Headhunters have been offering up former deputy prime minister Dominic Raab for jobs in the City of London as a number of Tory MPs are looking beyond the horizon of the general election expected next year. 

More than 70 sitting MPs have already announced they will stand down at the end of the current parliament. With the opposition Labour party about 18 points ahead of the ruling Conservatives in the polls, the biggest cohort comes from the Tories, with 43 of their MPs so far stating they will leave parliament, according to research by the Institute for Government think-tank.

Raab is one of several former cabinet ministers on the list, along with former chancellor Sajid Javid, former defence secretary Ben Wallace and former environment secretary George Eustice.  

Many more Tory parliamentarians will find themselves out of a job if Labour makes the big gains indicated by current opinion polls. Some pundits are expecting the biggest exodus of MPs since Tony Blair’s landslide victory in 1997.

▸ **REQUIRED TASKS**
1) Does each statement agree with the article about MPs leaving parliament? Answer yes or no for each, and quote the words from the article that decide it. (a) More than 70 sitting MPs have said they will stand down at the end of the current parliament. (b) Labour is about 18 points behind the Conservatives in the polls. (c) Ben Wallace is a former chancellor.
2) Transcribe part of the article about MPs leaving parliament word for word. Begin at the words "Headhunters have been" and stop after "for Government think-tank.".
3) Go on with the article about MPs leaving parliament, starting after its last sentence.
You won't need the entries.

▸ **DATASET EXTRACT**
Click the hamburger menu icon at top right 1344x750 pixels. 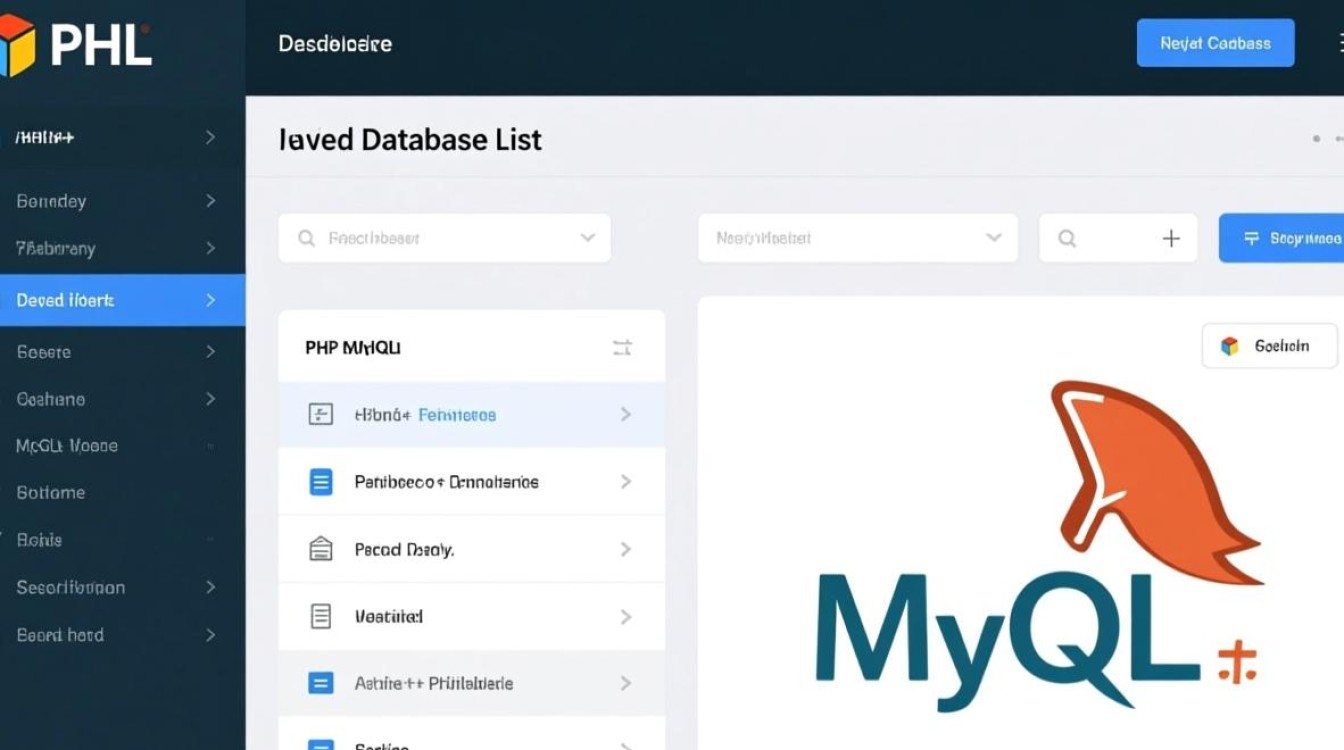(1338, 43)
* * *
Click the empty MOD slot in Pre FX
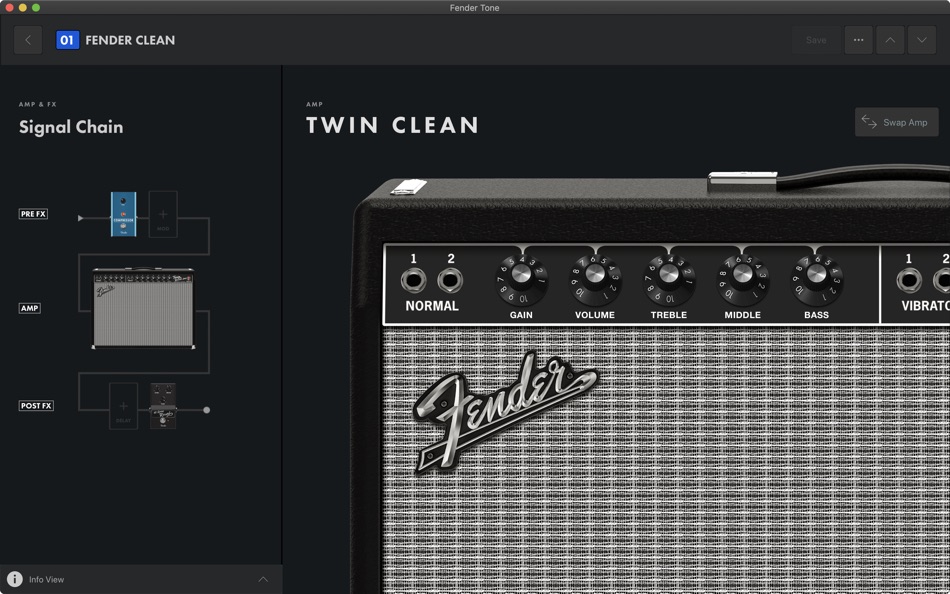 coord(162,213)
---
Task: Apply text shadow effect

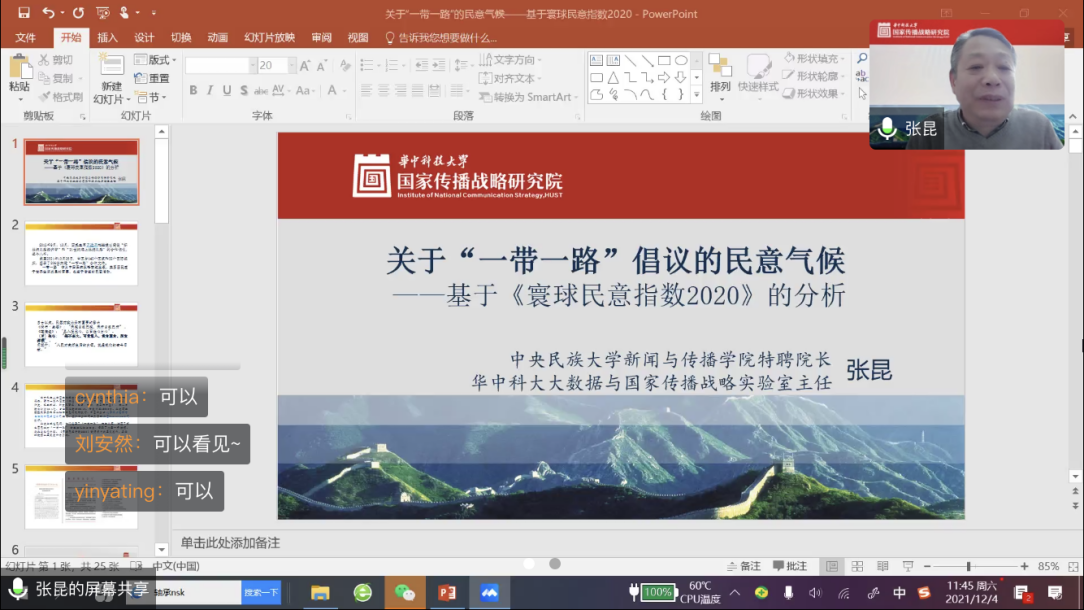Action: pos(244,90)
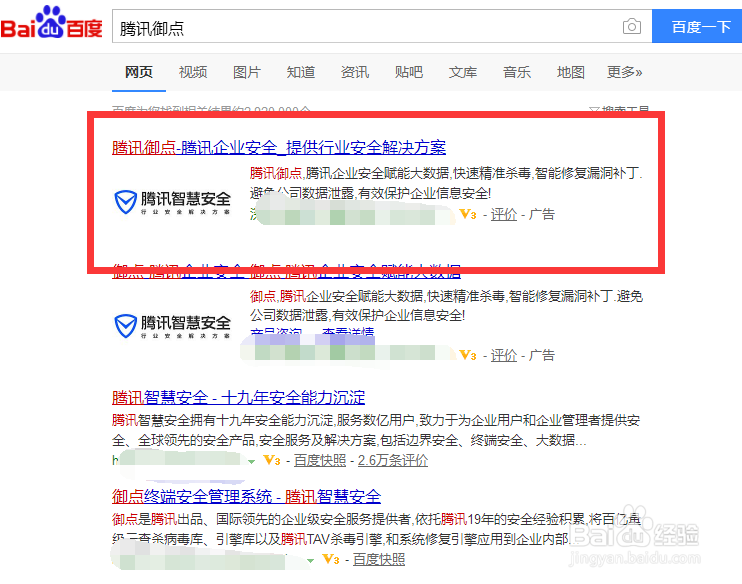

▸ **RESPONSES BY TASK**
1)
(a) Yes: "More than 70 sitting MPs have already announced they will stand down at the end of the current parliament."
(b) No: "the opposition Labour party about 18 points ahead of the ruling Conservatives in the polls"
(c) No: "former defence secretary Ben Wallace"

2)
Headhunters have been offering up former deputy prime minister Dominic Raab for jobs in the City of London as a number of Tory MPs are looking beyond the horizon of the general election expected next year. 

More than 70 sitting MPs have already announced they will stand down at the end of the current parliament. With the opposition Labour party about 18 points ahead of the ruling Conservatives in the polls, the biggest cohort comes from the Tories, with 43 of their MPs so far stating they will leave parliament, according to research by the Institute for Government think-tank.

3)
So far only 14 Labour MPs are stepping down ahead of the election, according to the IfG. They include Dame Margaret Beckett and Dame Margaret Hodge.

While some former MPs struggle to adjust to life in the private sector those with previous experience in the commercial world can prosper. 

Javid, former chancellor and health secretary who was an investment banker at Deutsche Bank before entering Parliament, has already secured a role working for Centricus, a London-based finance group. 

Meanwhile Eustice, who held several ministerial roles from 2013 to 2021, has already set up a company to advise businesses on farming technology and the water sector. Whitehall’s watchdog, the advisory committee on business appointments (Acoba) has approved Eustice’s new firm but ruled that he must seek government advice whenever he takes on a new client. 

Boris Johnson has earned millions of pounds from speeches since he quit as prime minister last summer.

One former Tory cabinet minister advised MPs facing unemployment to bide their time in finding the right new job. 

“It’s best not to rush into it, but it can be difficult because having an empty diary can feel a bit scary,” the ex-minister said. “MPs have transferable skills — you have analytical skills, you understand how government and the public sector work.”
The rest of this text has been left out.